Exercise directions -
Your answer should consist only of the lines below from the one with "Expand the workspace chevron under M avatar" through the one with "Task: Open the artists tab with person icon", copied exactly.

Stored data:
——

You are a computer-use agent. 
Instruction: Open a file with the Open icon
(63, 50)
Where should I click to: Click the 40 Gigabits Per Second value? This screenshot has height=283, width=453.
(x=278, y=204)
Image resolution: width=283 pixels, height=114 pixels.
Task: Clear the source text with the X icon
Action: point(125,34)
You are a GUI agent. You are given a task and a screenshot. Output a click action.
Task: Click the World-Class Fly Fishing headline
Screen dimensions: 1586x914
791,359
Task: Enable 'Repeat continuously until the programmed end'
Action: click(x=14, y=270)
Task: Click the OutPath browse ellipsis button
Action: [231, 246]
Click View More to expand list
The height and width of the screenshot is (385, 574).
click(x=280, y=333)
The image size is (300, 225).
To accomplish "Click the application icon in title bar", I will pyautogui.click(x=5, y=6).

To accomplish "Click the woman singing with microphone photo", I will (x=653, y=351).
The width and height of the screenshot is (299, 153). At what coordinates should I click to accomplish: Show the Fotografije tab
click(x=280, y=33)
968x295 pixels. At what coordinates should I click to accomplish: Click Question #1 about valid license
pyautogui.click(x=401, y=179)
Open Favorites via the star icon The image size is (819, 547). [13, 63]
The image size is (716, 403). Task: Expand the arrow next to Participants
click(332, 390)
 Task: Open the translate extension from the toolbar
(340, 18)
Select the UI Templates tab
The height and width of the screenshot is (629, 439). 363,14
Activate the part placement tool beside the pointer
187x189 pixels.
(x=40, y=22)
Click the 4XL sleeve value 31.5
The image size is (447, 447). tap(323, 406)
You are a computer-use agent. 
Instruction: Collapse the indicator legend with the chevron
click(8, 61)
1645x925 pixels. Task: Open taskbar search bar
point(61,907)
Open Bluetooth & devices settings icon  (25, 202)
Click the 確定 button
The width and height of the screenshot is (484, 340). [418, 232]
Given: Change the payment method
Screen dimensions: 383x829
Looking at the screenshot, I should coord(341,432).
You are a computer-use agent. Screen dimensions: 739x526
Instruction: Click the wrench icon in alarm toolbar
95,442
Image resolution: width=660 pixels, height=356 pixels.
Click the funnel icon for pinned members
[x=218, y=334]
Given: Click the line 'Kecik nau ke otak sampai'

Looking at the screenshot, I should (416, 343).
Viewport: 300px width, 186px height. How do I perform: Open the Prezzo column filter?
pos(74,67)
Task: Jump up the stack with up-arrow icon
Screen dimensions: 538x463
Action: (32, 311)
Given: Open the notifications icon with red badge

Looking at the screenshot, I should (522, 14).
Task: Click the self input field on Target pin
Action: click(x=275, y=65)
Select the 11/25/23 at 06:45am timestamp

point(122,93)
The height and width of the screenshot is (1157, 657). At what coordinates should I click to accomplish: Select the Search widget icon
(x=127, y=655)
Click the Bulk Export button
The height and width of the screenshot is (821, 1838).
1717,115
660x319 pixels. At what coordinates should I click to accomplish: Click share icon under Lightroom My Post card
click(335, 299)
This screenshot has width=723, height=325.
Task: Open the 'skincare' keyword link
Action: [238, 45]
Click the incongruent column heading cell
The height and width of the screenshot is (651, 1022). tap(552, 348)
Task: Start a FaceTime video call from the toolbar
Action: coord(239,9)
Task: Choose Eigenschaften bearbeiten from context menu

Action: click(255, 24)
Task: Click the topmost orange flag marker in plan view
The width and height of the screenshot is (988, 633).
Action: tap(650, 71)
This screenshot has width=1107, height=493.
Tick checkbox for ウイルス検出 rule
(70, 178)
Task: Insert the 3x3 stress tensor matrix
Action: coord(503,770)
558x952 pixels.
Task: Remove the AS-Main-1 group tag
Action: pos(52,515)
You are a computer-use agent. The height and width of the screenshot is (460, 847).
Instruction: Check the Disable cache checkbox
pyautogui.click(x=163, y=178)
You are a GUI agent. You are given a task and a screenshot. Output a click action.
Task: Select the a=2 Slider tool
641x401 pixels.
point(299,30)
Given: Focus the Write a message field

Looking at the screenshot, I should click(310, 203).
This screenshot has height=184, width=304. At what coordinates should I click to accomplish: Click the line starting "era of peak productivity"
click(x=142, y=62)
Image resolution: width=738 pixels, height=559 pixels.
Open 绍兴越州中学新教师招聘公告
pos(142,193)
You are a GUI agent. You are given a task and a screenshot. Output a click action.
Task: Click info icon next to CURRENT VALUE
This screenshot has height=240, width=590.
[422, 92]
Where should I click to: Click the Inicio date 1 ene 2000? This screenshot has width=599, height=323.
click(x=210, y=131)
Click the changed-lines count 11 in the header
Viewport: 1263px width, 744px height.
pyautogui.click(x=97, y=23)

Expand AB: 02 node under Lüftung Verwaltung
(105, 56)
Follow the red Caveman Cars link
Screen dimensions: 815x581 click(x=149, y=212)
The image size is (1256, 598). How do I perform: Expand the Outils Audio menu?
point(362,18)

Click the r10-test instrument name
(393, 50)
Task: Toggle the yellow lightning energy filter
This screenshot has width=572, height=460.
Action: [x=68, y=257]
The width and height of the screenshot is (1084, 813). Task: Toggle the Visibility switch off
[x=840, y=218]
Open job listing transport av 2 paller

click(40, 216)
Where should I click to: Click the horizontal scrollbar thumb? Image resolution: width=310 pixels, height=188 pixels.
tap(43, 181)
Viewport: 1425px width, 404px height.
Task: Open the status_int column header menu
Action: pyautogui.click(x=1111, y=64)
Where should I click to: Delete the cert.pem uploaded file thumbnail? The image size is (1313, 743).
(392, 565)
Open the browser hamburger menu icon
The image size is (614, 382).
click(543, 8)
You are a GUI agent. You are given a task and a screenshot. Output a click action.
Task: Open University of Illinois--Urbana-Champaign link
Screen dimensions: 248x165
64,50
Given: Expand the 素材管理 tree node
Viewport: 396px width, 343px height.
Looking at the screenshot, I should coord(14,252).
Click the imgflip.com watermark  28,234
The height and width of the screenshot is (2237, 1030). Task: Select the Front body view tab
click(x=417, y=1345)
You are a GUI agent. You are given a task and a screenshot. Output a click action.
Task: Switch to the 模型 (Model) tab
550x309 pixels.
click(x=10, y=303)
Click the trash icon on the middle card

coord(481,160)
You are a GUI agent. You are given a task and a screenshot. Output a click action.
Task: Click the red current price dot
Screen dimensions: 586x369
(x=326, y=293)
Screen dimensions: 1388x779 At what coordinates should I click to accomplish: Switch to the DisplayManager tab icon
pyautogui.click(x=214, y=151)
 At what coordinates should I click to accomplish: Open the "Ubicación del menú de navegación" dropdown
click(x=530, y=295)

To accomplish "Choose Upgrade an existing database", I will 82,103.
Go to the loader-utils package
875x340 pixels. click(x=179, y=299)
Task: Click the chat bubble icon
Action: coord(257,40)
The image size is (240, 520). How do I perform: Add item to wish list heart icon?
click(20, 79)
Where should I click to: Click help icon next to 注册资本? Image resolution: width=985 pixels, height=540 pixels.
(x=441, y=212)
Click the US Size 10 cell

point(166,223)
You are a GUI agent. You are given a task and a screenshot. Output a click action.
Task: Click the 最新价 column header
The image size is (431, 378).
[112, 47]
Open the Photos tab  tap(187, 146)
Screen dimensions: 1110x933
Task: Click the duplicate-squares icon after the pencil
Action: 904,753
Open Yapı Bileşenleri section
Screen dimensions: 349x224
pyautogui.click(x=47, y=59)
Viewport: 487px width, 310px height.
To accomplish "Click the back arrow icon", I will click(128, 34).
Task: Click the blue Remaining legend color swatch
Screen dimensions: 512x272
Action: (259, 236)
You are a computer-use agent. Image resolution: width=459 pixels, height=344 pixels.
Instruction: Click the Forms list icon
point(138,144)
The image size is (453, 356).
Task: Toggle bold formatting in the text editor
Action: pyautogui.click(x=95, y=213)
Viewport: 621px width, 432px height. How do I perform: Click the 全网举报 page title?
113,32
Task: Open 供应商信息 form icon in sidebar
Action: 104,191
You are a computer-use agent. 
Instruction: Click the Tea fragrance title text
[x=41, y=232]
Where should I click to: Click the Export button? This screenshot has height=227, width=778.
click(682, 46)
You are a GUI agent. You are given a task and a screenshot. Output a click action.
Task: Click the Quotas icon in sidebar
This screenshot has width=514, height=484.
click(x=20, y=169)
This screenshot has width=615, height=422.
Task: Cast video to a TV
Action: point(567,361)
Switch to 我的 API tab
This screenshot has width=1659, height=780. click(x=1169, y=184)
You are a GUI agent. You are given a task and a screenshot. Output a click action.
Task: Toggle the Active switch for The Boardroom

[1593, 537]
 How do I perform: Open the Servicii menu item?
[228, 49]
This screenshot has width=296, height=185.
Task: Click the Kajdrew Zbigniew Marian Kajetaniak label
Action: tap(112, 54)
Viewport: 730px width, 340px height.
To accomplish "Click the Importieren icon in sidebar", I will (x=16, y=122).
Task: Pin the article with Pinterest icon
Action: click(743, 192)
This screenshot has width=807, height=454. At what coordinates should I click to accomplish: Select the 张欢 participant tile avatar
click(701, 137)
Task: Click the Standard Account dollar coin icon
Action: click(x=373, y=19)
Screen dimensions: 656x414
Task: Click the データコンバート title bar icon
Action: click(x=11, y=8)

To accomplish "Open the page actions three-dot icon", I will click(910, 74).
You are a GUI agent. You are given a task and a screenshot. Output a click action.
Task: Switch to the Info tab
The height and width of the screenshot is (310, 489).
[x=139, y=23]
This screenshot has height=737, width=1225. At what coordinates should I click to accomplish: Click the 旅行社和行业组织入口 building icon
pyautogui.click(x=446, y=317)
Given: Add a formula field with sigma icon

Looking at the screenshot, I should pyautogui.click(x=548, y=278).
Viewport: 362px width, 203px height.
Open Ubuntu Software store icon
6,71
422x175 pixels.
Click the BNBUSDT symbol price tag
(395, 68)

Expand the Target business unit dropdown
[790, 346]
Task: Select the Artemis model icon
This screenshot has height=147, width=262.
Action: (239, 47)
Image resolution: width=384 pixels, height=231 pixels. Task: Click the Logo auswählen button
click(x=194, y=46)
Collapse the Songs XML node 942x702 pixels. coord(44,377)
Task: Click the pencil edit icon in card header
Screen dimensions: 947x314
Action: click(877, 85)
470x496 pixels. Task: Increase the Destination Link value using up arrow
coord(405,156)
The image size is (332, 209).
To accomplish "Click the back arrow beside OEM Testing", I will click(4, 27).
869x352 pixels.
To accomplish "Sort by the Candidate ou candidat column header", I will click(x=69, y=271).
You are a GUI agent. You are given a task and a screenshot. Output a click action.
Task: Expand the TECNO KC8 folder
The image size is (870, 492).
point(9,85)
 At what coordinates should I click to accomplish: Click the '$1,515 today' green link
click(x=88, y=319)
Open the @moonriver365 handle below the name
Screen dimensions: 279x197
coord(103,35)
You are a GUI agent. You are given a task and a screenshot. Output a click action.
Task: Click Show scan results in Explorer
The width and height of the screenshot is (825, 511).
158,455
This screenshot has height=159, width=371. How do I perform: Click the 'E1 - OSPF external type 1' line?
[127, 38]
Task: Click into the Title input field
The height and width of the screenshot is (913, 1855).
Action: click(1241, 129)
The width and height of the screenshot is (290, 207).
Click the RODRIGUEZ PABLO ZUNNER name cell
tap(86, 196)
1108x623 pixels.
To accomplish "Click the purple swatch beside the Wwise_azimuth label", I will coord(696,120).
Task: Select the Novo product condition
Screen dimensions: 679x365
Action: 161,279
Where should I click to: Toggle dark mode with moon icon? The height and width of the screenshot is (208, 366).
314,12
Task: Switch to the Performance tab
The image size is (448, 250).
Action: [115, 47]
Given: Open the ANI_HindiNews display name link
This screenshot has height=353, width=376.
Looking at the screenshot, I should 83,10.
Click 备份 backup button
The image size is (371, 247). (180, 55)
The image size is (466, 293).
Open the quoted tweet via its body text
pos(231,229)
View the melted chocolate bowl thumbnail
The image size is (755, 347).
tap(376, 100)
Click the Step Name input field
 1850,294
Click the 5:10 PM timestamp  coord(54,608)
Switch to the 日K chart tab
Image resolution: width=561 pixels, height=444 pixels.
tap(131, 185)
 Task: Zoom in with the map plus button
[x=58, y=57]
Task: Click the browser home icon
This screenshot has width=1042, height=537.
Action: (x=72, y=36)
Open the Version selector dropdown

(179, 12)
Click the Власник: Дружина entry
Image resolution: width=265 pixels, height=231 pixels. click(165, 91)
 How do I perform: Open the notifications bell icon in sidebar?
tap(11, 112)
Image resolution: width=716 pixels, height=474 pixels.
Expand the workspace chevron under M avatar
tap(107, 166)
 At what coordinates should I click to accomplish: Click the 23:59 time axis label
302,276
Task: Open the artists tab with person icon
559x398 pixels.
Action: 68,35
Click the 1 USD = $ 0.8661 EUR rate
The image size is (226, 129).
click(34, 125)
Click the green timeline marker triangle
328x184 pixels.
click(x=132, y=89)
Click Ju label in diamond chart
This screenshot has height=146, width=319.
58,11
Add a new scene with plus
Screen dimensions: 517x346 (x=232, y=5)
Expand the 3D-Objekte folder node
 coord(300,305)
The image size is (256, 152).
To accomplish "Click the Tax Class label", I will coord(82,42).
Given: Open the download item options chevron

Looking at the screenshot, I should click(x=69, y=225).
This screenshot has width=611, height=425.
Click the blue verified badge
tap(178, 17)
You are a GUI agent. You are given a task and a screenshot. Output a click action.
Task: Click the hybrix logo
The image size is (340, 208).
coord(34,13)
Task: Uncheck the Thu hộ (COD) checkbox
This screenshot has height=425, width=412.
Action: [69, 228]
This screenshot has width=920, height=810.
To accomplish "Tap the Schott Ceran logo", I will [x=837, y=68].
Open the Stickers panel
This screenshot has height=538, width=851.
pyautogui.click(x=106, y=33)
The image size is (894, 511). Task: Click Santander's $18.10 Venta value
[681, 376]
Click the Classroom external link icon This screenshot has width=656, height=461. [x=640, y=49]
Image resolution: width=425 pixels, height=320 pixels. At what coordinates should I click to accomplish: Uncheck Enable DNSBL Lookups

——

Exercise response -
Expand the workspace chevron under M avatar
tap(107, 166)
 At what coordinates should I click to accomplish: Click the 23:59 time axis label
302,276
Task: Open the artists tab with person icon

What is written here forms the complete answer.